TO DO: Only a slice of the listing below is wanted. Retype the lines from the one containing "Image resolution: width=1838" through the one containing "Expand the Furniture tree node", exactly, both ends included.

WORKING DATA:
▬▬▬▬▬▬▬▬▬▬

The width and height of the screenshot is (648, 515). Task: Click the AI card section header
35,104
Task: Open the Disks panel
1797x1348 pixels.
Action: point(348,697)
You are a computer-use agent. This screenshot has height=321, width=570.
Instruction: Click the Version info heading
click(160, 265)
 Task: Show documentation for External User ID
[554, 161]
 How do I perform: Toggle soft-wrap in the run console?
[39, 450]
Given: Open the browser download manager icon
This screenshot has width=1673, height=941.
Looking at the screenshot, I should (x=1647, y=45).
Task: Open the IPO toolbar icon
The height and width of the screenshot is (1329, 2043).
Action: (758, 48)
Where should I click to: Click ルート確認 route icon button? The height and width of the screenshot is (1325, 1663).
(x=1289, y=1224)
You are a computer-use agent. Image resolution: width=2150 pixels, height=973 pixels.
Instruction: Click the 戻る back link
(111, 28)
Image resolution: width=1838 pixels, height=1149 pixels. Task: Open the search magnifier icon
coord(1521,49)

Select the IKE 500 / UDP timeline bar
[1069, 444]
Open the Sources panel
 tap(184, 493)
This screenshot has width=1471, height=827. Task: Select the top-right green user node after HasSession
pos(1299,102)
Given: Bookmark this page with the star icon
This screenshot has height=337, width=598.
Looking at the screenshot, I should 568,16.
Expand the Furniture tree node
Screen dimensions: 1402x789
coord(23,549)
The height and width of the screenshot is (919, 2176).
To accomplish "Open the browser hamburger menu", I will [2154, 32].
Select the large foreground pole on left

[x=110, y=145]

▬▬▬▬▬▬▬▬▬▬

EXPECTED ANSWER:
Image resolution: width=1838 pixels, height=1149 pixels. Task: Open the search magnifier icon
coord(1521,49)

Select the IKE 500 / UDP timeline bar
[1069, 444]
Open the Sources panel
 tap(184, 493)
This screenshot has width=1471, height=827. Task: Select the top-right green user node after HasSession
pos(1299,102)
Given: Bookmark this page with the star icon
This screenshot has height=337, width=598.
Looking at the screenshot, I should 568,16.
Expand the Furniture tree node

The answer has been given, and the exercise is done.